TRAVAIL À FAIRE:
1. Répondez à ces questions sur le texte consacré aux niveaux d'anxiété :
(a) À quelle hauteur du corps le texte situe-t-il l'anxiété de faible intensité ?
(b) À quelle hauteur du corps situe-t-il l'anxiété de niveau moyen ?
(c) Entre quelles émotions le texte situe-t-il l'éventail de celles qui surviennent lors de l'anxiété de haut niveau ?
2. Recopiez le passage du texte sur les niveaux d'anxiété compris entre « L’anxiété de niveau » et « difficile à gérer. », bornes incluses.
3. Reprenez le texte sur les niveaux d'anxiété là où il s'arrête et poursuivez-le.

TEXTE FOURNI:
***
L’anxiété de faible intensité
Commençons par les signes précurseurs de l’anxiété, lorsque celle-ci se situe à un niveau relativement bas, au niveau de vos chevilles. Parfois, vous vous êtes tellement habitué à ignorer ses premiers signes qu'il devient difficile de savoir quand elle commence à se manifester. Cependant, si vous apprenez à prêter attention à votre corps et à vos pensées, vous pouvez déceler les premiers symptômes. Quelles situations, pensées, émotions ou sensations corporelles déclenchent cette forme d’anxiété modérée chez vous ? Identifiez les pensées qui surgissent quand vous ressentez cette tension légère. Quels types de sentiments vous envahissent ? Il est important de noter les sensations corporelles avec précision : peut-être une légère tension musculaire, une chaleur, des picotements ou un léger accéléré du rythme cardiaque. À chaque fois que vous ressentez cette anxiété de faible intensité, demandez-vous si ces sensations évoluent avec le temps.

L’anxiété de niveau moyen

Lorsque l’anxiété grimpe et atteint un niveau plus intense, au niveau de la taille, il est utile de prendre une nouvelle fois conscience des déclencheurs. Quels événements, pensées ou émotions ravivent cette anxiété accrue ? Les pensées négatives sont-elles plus présentes et, si oui, comment affectent-elles votre comportement et votre humeur ? Observez également les sensations corporelles : la tension dans vos muscles, la respiration qui se fait plus courte ou la sensation de poids sur la poitrine. Soyez précis dans vos observations. Les détails peuvent vous aider à comprendre plus profondément ce phénomène, en particulier lorsqu’il devient plus difficile à gérer.

L’anxiété de haut niveau
Enfin, lorsqu’il n’y a plus de doute et que l’anxiété atteint son paroxysme, l’essentiel est de comprendre qu’il s’agit d’une crise, un moment où l’émotion et le corps sont au bord du basculement. Quels événements déclenchent cette montée en puissance ? Est-ce un certain type de pensée ou d’expérience qui vous submerge à ce point ? Dans ces moments-là, les émotions peuvent être multiples, de la panique à la colère, et les sensations corporelles souvent intenses, parfois même paralysantes. Vous devez vous rappeler que, même dans ces moments extrêmes, prendre le temps d’observer ces sensations sans jugement, et d’enregistrer chaque détail, peut paradoxalement apaiser la situation.
***
SECTION DES DONNÉES:
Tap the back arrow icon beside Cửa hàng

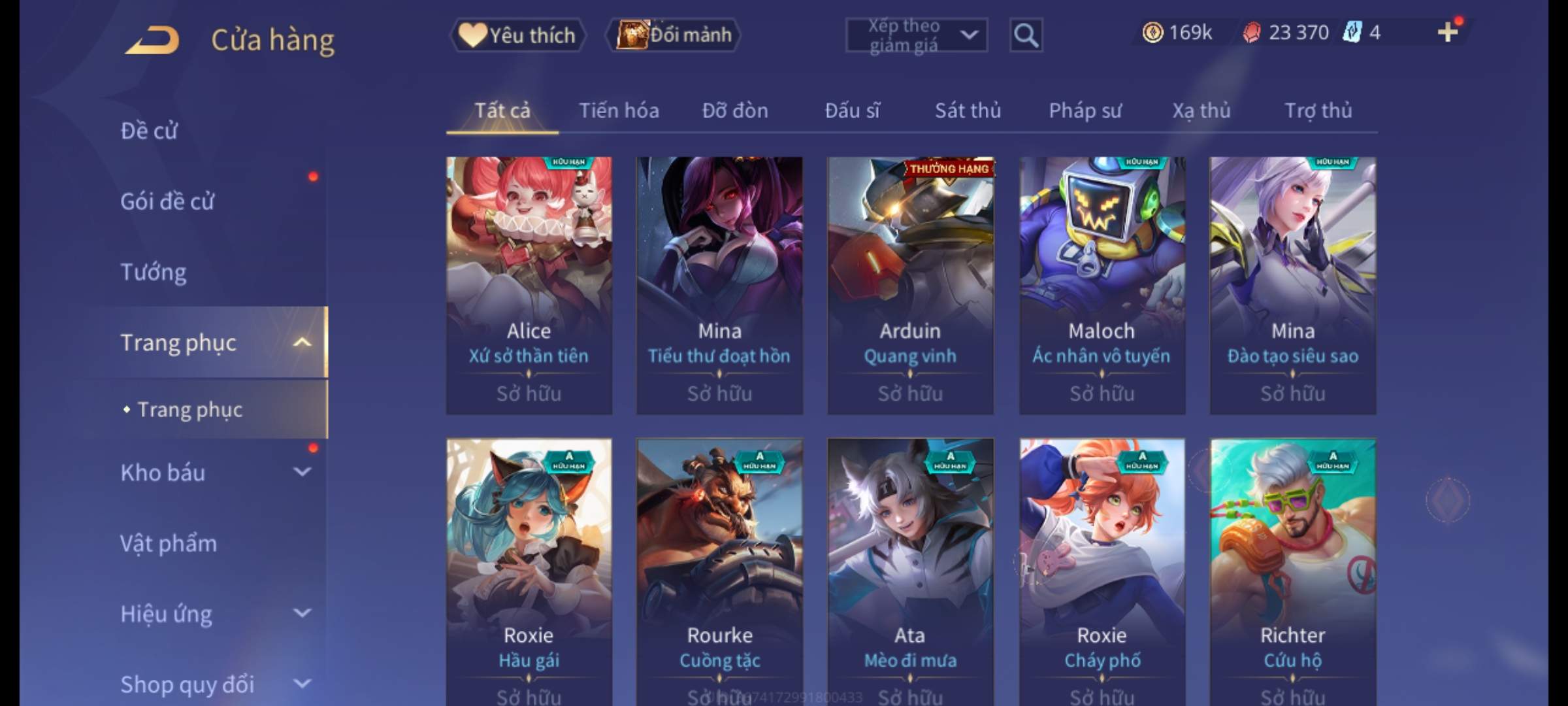point(153,41)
***
RÉPONSES AUX CONSIGNES:
1.
(a) Au niveau des chevilles.
(b) Au niveau de la taille.
(c) De la panique à la colère.

2.
L’anxiété de niveau moyen

Lorsque l’anxiété grimpe et atteint un niveau plus intense, au niveau de la taille, il est utile de prendre une nouvelle fois conscience des déclencheurs. Quels événements, pensées ou émotions ravivent cette anxiété accrue ? Les pensées négatives sont-elles plus présentes et, si oui, comment affectent-elles votre comportement et votre humeur ? Observez également les sensations corporelles : la tension dans vos muscles, la respiration qui se fait plus courte ou la sensation de poids sur la poitrine. Soyez précis dans vos observations. Les détails peuvent vous aider à comprendre plus profondément ce phénomène, en particulier lorsqu’il devient plus difficile à gérer.

3.
S’engager dans l’action malgré l’anxiété

Une fois que vous avez appris à observer votre anxiété, il devient crucial de passer à l’action, même quand cette émotion reste présente. Beaucoup de personnes angoissées se retrouvent paralysées par leurs pensées et émotions, et attendent des circonstances parfaites pour agir, croyant que tant que l’anxiété persiste, elles ne peuvent pas avancer. Elles pensent que dès que l’anxiété s’estompera, elles pourront enfin vivre pleinement. Mais, en réalité, si vous attendez que tout soit "parfait", vous risquez de passer à côté de votre vie. L’action est essentielle. Elle peut paraître insignifiante au début, mais elle est la clé pour faire avancer les choses. Ne vous laissez pas figer par l’angoisse, mais agissez dans la direction de vos valeurs, même si cela ne fait qu’une petite étape. Par exemple, si vos objectifs de vie vous semblent trop lointains ou intimidants, commencez par de petites actions quotidiennes. Un petit geste vers ce qui vous importe sera toujours plus efficace que l'attente de conditions idéales.

C’est ce qu’on appelle l’"action engagée". Il ne s'agit pas d'attendre que l'anxiété disparaisse, mais de prendre des mesures vers ce qui a du sens pour vous. Il est bien plus important de poser un premier pas, aussi petit soit-il, que de rester figé en attendant un moment parfait qui, de toute façon, ne viendra jamais. Il est primordial de comprendre que l’anxiété fait partie de cette expérience humaine et que l'on peut vivre pleinement avec elle. Agir malgré elle, c’est cette victoire sur soi-même qui permet de se réapproprier sa vie et d’en faire un parcours significatif, même au milieu du chaos intérieur.